(Task): Nothing in the entries should be altered. Write them out in full.
* * * * *
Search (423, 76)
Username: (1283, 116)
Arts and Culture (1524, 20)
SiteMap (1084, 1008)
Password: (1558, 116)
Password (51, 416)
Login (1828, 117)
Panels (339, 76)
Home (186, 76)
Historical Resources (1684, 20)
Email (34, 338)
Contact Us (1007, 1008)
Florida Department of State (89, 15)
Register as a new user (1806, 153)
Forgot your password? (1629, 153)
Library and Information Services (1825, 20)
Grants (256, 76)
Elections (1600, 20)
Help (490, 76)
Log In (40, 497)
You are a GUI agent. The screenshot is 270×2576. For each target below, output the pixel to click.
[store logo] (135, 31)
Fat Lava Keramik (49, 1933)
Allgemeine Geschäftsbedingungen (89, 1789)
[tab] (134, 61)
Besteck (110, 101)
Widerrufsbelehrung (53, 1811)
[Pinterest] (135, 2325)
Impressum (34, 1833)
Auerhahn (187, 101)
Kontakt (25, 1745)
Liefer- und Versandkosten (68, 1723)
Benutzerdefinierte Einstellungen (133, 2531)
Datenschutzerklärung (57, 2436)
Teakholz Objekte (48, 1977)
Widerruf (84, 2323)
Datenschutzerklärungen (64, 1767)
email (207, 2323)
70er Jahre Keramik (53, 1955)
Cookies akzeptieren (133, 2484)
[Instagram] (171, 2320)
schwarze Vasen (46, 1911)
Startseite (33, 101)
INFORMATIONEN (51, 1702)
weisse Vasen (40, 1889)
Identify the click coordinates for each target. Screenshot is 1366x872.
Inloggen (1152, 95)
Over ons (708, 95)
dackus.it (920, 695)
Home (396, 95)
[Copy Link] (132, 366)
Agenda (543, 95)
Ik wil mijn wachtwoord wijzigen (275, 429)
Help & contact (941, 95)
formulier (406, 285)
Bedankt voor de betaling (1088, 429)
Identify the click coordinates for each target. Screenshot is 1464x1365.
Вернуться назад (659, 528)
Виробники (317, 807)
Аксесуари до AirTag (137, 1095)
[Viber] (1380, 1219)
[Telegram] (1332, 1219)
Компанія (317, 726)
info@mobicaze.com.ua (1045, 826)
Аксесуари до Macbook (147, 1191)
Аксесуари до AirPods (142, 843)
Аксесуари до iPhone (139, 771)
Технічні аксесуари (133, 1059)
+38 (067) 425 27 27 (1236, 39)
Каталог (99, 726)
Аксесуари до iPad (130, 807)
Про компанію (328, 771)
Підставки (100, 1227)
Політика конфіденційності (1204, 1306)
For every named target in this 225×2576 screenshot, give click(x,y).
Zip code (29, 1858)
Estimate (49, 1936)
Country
* * * * *
(Answer for this exercise):
Search (423, 76)
Username: (1283, 116)
Arts and Culture (1524, 20)
SiteMap (1084, 1008)
Password: (1558, 116)
Password (51, 416)
Login (1828, 117)
Panels (339, 76)
Home (186, 76)
Historical Resources (1684, 20)
Email (34, 338)
Contact Us (1007, 1008)
Florida Department of State (89, 15)
Register as a new user (1806, 153)
Forgot your password? (1629, 153)
Library and Information Services (1825, 20)
Grants (256, 76)
Elections (1600, 20)
Help (490, 76)
Log In (40, 497)
You are a GUI agent. The screenshot is 270×2576. For each target below, output the pixel to click.
[store logo] (135, 31)
Fat Lava Keramik (49, 1933)
Allgemeine Geschäftsbedingungen (89, 1789)
[tab] (134, 61)
Besteck (110, 101)
Widerrufsbelehrung (53, 1811)
[Pinterest] (135, 2325)
Impressum (34, 1833)
Auerhahn (187, 101)
Kontakt (25, 1745)
Liefer- und Versandkosten (68, 1723)
Benutzerdefinierte Einstellungen (133, 2531)
Datenschutzerklärung (57, 2436)
Teakholz Objekte (48, 1977)
Widerruf (84, 2323)
Datenschutzerklärungen (64, 1767)
email (207, 2323)
70er Jahre Keramik (53, 1955)
Cookies akzeptieren (133, 2484)
[Instagram] (171, 2320)
schwarze Vasen (46, 1911)
Startseite (33, 101)
INFORMATIONEN (51, 1702)
weisse Vasen (40, 1889)
Identify the click coordinates for each target. Screenshot is 1366x872.
Inloggen (1152, 95)
Over ons (708, 95)
dackus.it (920, 695)
Home (396, 95)
[Copy Link] (132, 366)
Agenda (543, 95)
Ik wil mijn wachtwoord wijzigen (275, 429)
Help & contact (941, 95)
formulier (406, 285)
Bedankt voor de betaling (1088, 429)
Identify the click coordinates for each target. Screenshot is 1464x1365.
Вернуться назад (659, 528)
Виробники (317, 807)
Аксесуари до AirTag (137, 1095)
[Viber] (1380, 1219)
[Telegram] (1332, 1219)
Компанія (317, 726)
info@mobicaze.com.ua (1045, 826)
Аксесуари до Macbook (147, 1191)
Аксесуари до AirPods (142, 843)
Аксесуари до iPhone (139, 771)
Технічні аксесуари (133, 1059)
+38 (067) 425 27 27 (1236, 39)
Каталог (99, 726)
Аксесуари до iPad (130, 807)
Про компанію (328, 771)
Підставки (100, 1227)
Політика конфіденційності (1204, 1306)
For every named target in this 225×2576 screenshot, give click(x,y).
Zip code (29, 1858)
Estimate (49, 1936)
Country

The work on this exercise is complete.